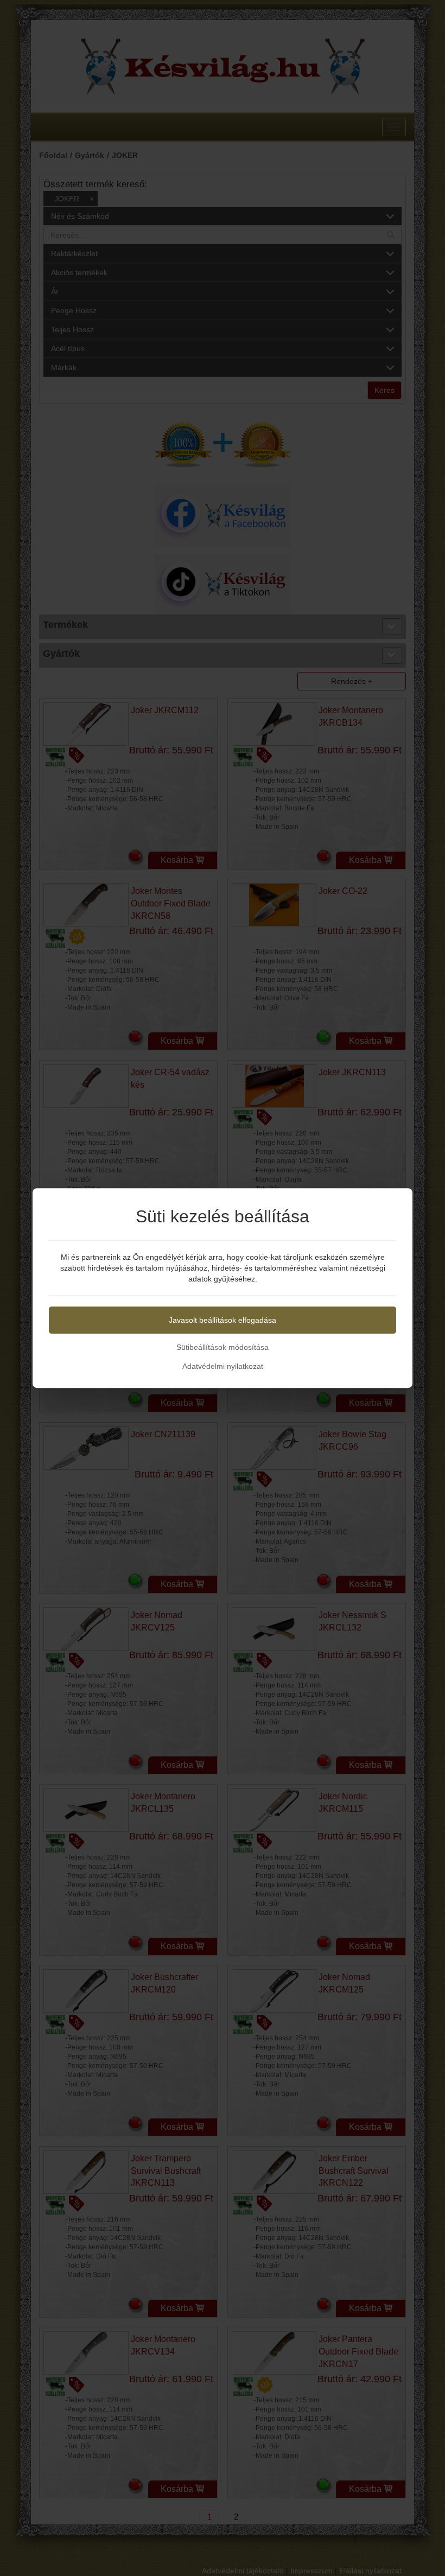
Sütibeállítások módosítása (222, 1347)
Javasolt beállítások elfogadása (222, 1320)
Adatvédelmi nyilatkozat (222, 1366)
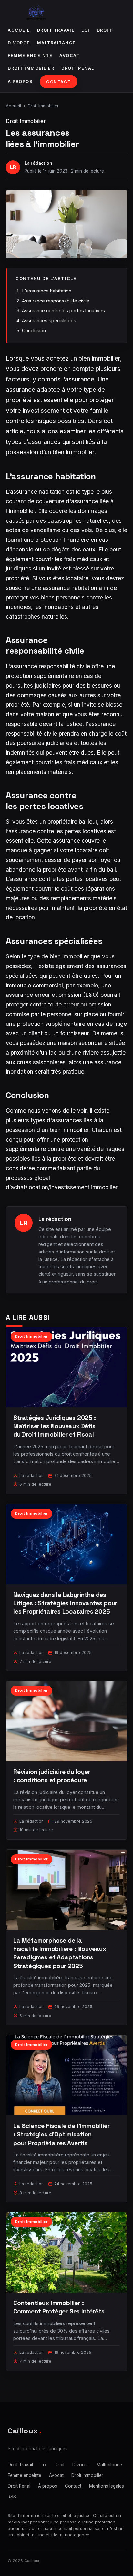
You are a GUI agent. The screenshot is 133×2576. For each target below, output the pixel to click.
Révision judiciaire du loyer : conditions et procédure (51, 1776)
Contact (58, 81)
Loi (85, 30)
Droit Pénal (77, 68)
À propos (20, 81)
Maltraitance (56, 42)
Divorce (19, 42)
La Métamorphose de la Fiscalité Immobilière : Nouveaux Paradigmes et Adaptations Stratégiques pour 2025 (59, 1953)
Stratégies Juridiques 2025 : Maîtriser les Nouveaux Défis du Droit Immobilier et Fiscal (54, 1426)
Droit (104, 30)
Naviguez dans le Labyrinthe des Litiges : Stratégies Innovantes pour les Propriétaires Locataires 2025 (65, 1603)
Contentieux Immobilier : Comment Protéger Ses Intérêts (59, 2307)
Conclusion (34, 330)
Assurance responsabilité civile (55, 300)
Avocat (69, 55)
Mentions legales (106, 2486)
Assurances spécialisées (49, 320)
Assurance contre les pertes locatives (63, 310)
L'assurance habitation (46, 290)
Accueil (19, 30)
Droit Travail (56, 30)
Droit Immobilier (31, 68)
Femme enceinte (30, 55)
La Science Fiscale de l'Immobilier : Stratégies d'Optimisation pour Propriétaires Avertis (61, 2134)
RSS (12, 2496)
..............................
Exercise prompt:
The lines to copy run from the one containing "L'assurance habitation (46, 290)" through the last line above. Copy them exactly and include nothing else.

Written answer:
L'assurance habitation (46, 290)
Accueil (19, 30)
Droit Travail (56, 30)
Droit Immobilier (31, 68)
Femme enceinte (30, 55)
La Science Fiscale de l'Immobilier : Stratégies d'Optimisation pour Propriétaires Avertis (61, 2134)
RSS (12, 2496)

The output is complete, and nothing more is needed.